Catch 1 and Catch 2 together mean that there is big money in cutting down this ‘waiting’ for the consumers and that the competition is intense. Large companies want to scale faster and new entrants are hoping for innovation to catch a break. Only the one that would be able to rise above the common traffic and resource restrictions. How can they cut down more on the waiting time and yet save those millions in traffic costs? Drones.
Drones! Deliver packages faster and direct with drones
Yes, drones. They are not the future, they are the present. Drone technology is moving rapidly, with companies like ideaForge building faster, lighter, and sturdier drones. Nay-sayers would state the cost of entry or execution is high for drone deliveries. But it’s not. The cost spent annually on traffic can set-up drone deliveries for an entire city. Imagine a drone flying in within the hour with your package. That’s the new zenith of ‘no waiting time’.
You can accept this now or after companies the Amazons and DHLs move in and make drone deliveries the new norm. It is the most viable future according to most experts. The perfect solution for urban and rural package deliveries. The sleek and lightweight designs of ideaForge drones, for example, set the industry benchmarks in high endurance rates.
1. Their IP53 certification make them resistant to water and dust. This means that they can handle moisture even at high altitudes.

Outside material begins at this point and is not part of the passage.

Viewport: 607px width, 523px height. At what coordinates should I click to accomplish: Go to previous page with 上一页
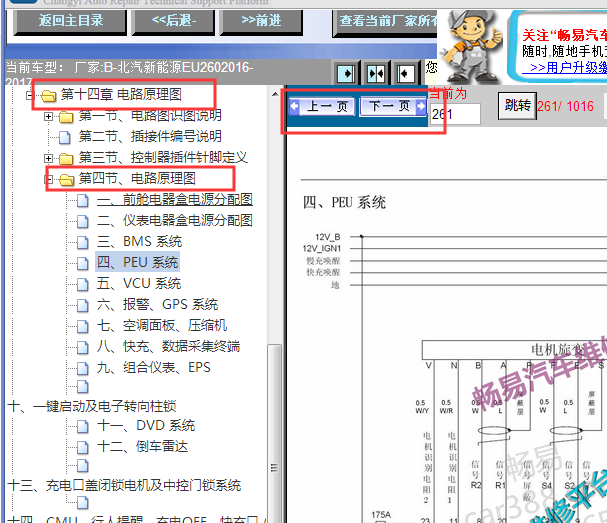click(x=320, y=106)
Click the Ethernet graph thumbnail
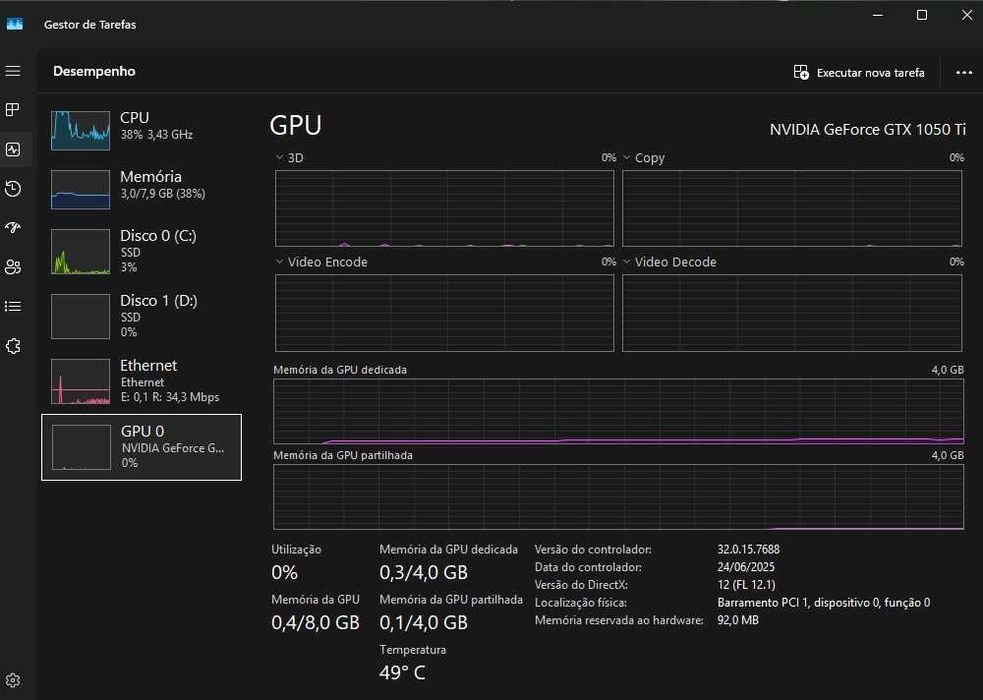 click(81, 381)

2. Their highly accurate location mapping (by locking onto multiple satellites) gives their auto-pilot (yes, auto-pilot) movement dynamism and perfection.
3. They can easily carry the average package weight with total stability and security.
4. Their flight-duration (total air time in one journey) is, again, the highest in their league, along with their speeds. This means that they can travel farther distances in one trip.
5. They can traverse high altitudes across tough terrains, which would otherwise be tough or dangerous for individuals.
Drone deliveries are the must-have for any company looking for a foothold in the rapidly growing retail and e-commerce industries. But it’s not just that. There’s much more to drones than just getting your headphones delivered in an hour.
Drone deliveries are a life-saver in disaster relief. Floods, landslides, earthquakes, or other natural disasters often isolate communities without external help. Drones can be used to help with such areas sending in medical and food supplies. ideaForge has been pivotal in many such as disaster surveillance and relief initiatives.
There’s more. Ever heard about the green corridors? There is a temporary or permanent set of routes which help transport patients to hospitals. They are also used to bring highly time-bound human organs for transplant in critical cases. Drones are being used by many hospitals and emergency services to transport these essential packages across the city within the hour.
Drone technology, as was stated before, is the present. It’s time we open our doors, or windows to drones. The infrastructure and regulations would catch up soon enough, as they do with all generational breakthroughs.